Donor milk concerns in the Muslim community stem from Islamic teachings that a woman providing breast milk develops kinship with the baby who receives it. The fatwa provides information on the health benefits of human milk for newborns, clarifies Islamic teachings and encourages the use of donor human milk when needed.
“To address the hesitancy over donor human milk, we looked beyond our hospital walls and partnered with trusted Muslim leaders to break down barriers and provide critical information,” said Dr. Nancy Fahim, neonatologist at M Heath Fairview and assistant professor of neonatology at University of Minnesota Medical School. “This new guidance will help us better care for our tiniest patients and our communities, ultimately creating a healthier future for all.”

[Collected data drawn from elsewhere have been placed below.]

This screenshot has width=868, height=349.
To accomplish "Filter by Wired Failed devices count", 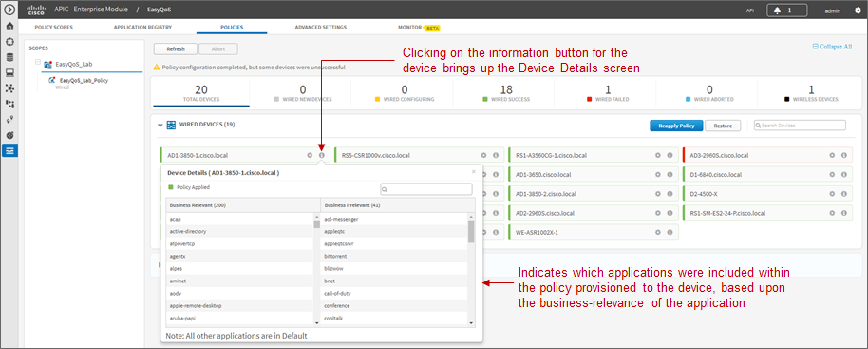I will click(609, 93).
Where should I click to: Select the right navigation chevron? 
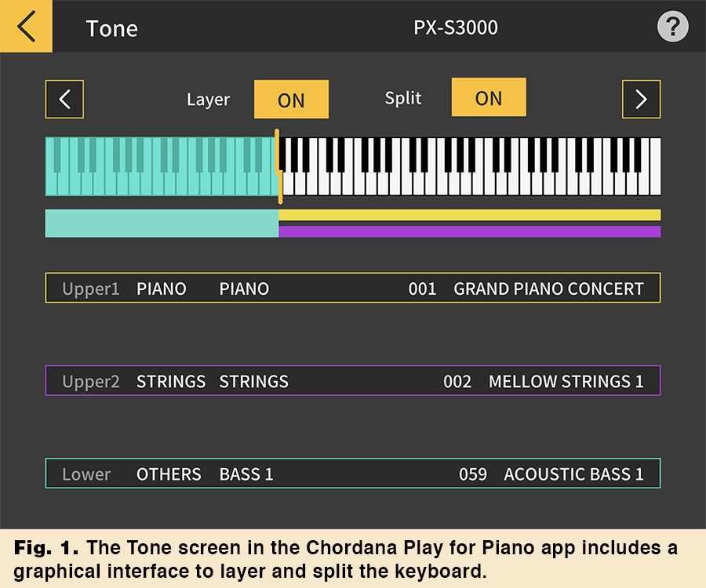pyautogui.click(x=641, y=99)
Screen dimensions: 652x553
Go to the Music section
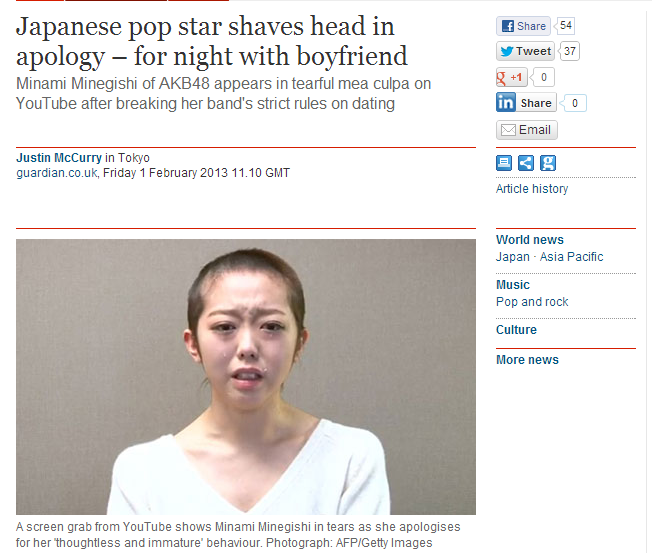point(513,285)
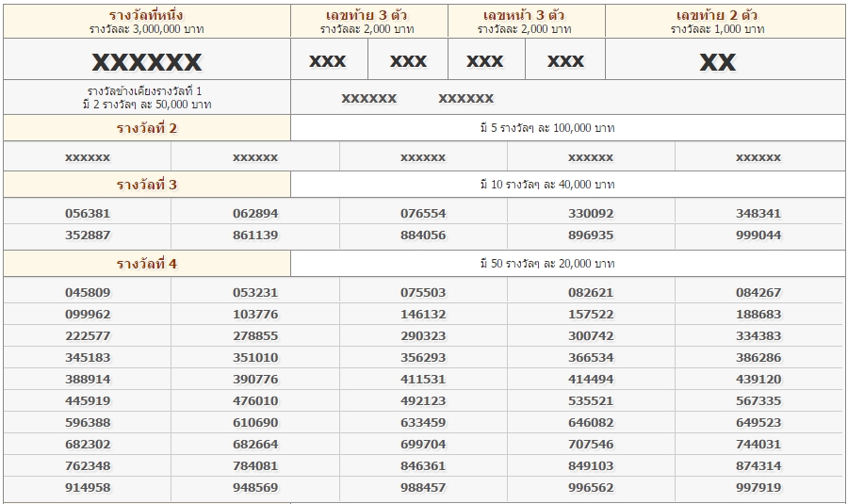Select the มี 50 รางวัลๆ ละ 20,000 บาท text

[x=547, y=264]
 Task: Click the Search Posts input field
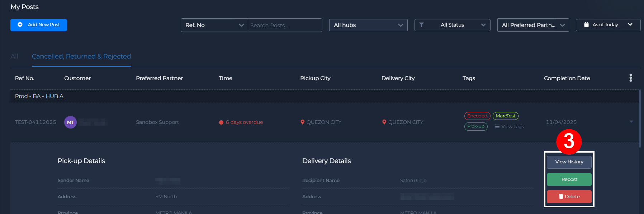coord(285,25)
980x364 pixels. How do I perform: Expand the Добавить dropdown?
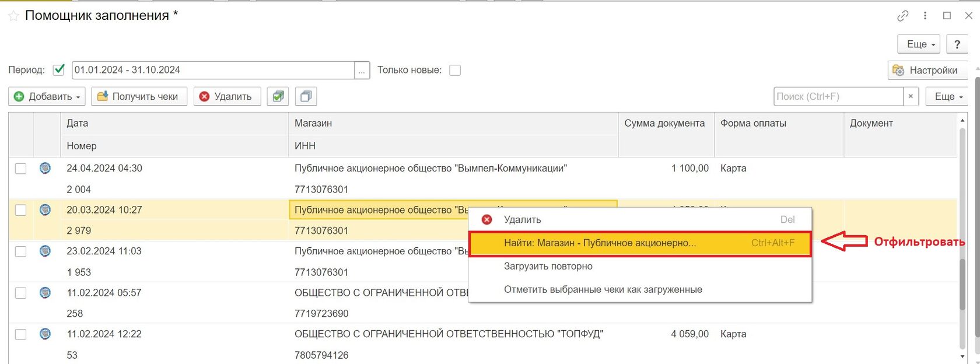tap(47, 96)
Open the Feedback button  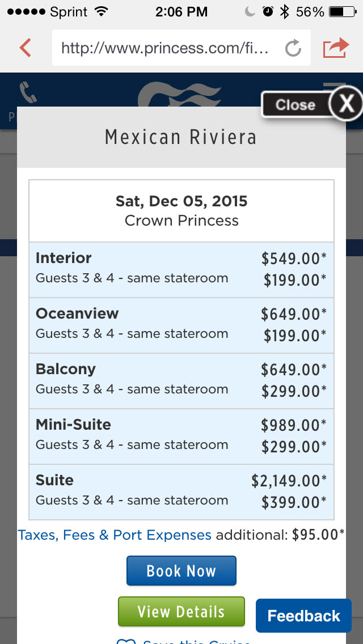303,616
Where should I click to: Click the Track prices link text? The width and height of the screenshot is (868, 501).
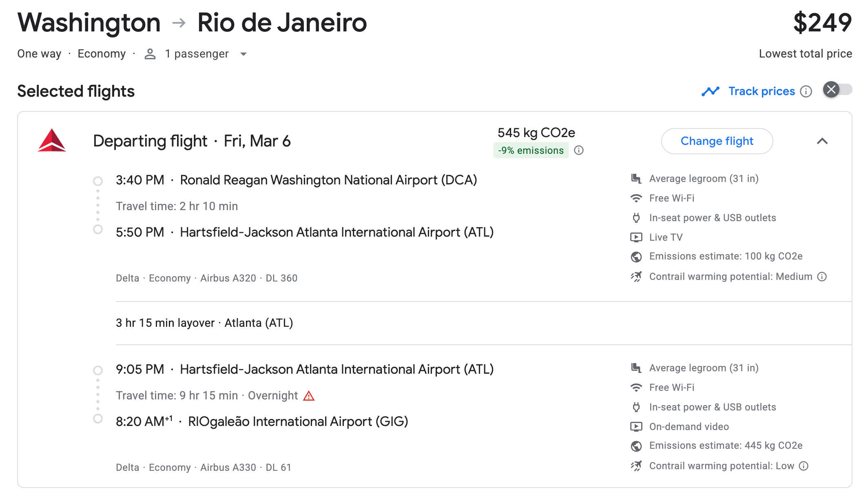[x=762, y=91]
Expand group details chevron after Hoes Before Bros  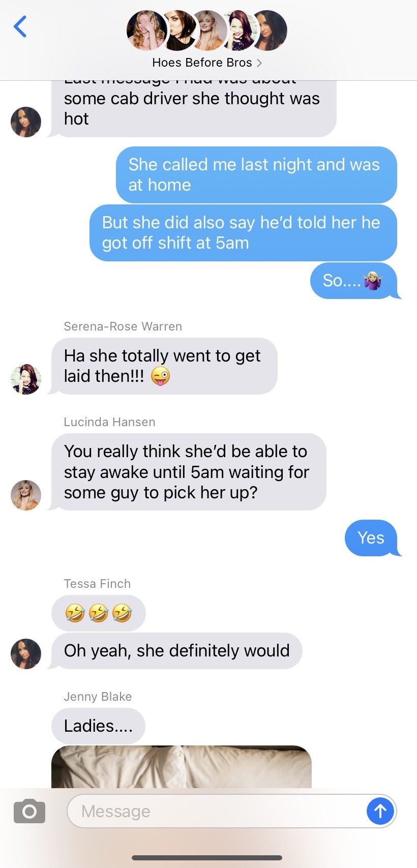click(x=259, y=63)
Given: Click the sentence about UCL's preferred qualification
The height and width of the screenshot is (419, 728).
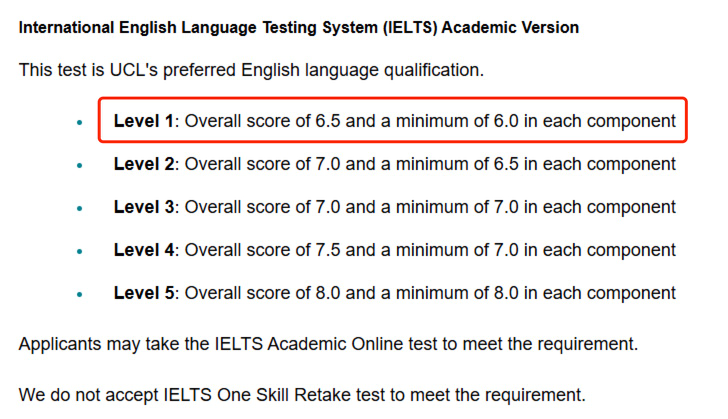Looking at the screenshot, I should (251, 71).
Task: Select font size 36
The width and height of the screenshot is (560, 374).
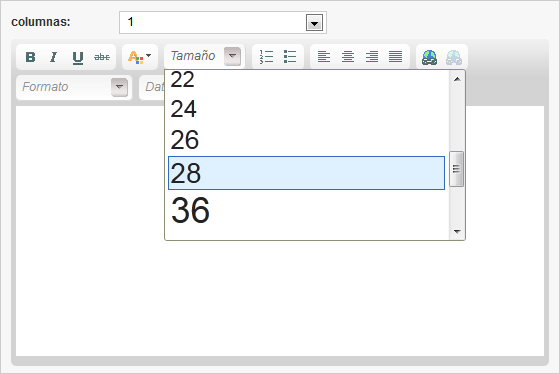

Minnesota is home to an estimated 140,000 Muslims, including the country’s largest population of Somali residents who are predominantly Muslim. Muslims from across the country and world can use this fatwa for clarification of Islamic teachings and to ease concerns and hesitancy about donor human milk. Children’s Minnesota and M Health Fairview hospitals will provide copies of the fatwa to patients who seek guidance, and other health systems in Minnesota can access information on the new Islamic ruling through the Minnesota Breastfeeding Coalition.